If the value of an excluded asset increases during the
relationship, this increase is split evenly between the spouses.
Seems simple and sounds fair, right? Well, maybe not.
The key issue is that the excluded asset is not the
beneficiary's interest in the discretionary trust. Rather, the
FLA looks beyond the interest in the trust to the property owned by
the trust itself. In the case of an owner-manager, this property is
usually the shares of their companies. Therefore the excluded asset
is the growth in the value of the shares and it is this growth that
is shared equally.
There are some very significant and often illogical consequences
that can result from this wording. Consider this scenario: Mr.

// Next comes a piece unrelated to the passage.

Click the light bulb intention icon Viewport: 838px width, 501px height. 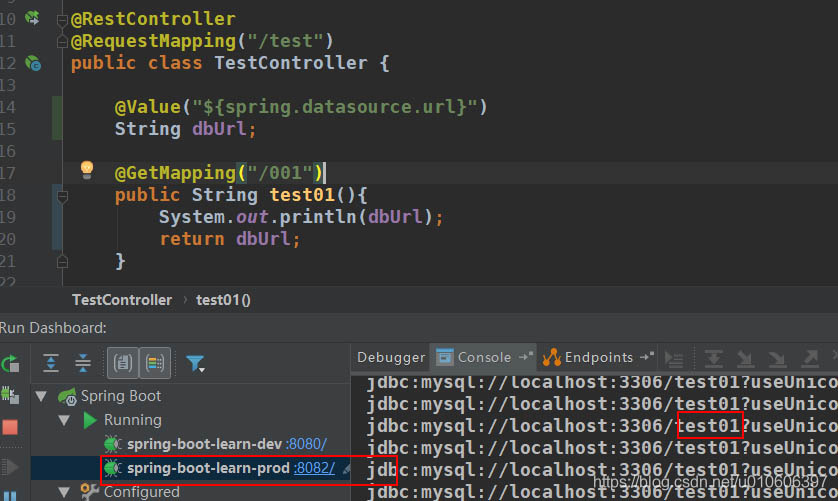click(x=86, y=168)
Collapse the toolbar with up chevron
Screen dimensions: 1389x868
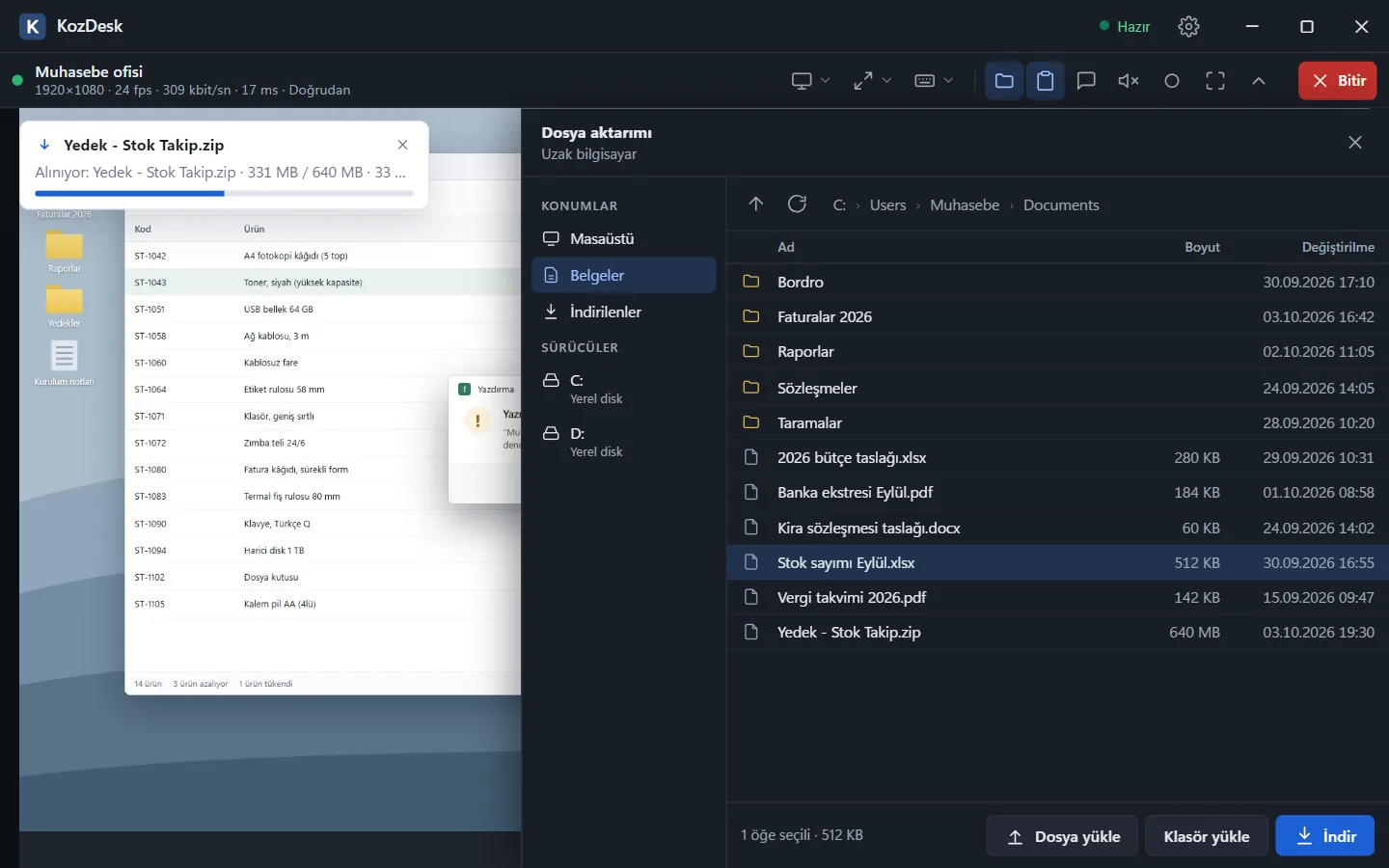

& Mrs. Smith set up a discretionary family trust 15 years ago
which owns the common shares of their company. In that time period,
these shares have increased in value from $0 to $10,000,000. The
Smiths have four adult children – all of them married - who
are beneficiaries of the trust.
Suddenly, on March 19, 2013, all four children enter into
divorce proceedings. Because each child has an interest in a
discretionary trust, each of their spouses can claim 50% of the
growth of the common shares – i.e. $5,000,000 per spouse.
This means that $20,000,000 of total value will be transferred away
from the four Smith children. This is a rather interesting result
– some may say scary – since the shares are only worth
$10,000,000 in the first place.
Another concern is that the children are beneficiaries of a
discretionary trust. The Smith children each have an obligation to
pay their spouses $5,000,000, yet there is no obligation for the
trustees to distribute anything to them. As noted above, they may
get something, they may get nothing.
Although this is an extreme situation, obviously the outcomes do
not appear to be equitable, fair or even make sense. There has been
talk that the legislation will be amended to deal with these
concerns, but to date nothing has been addressed.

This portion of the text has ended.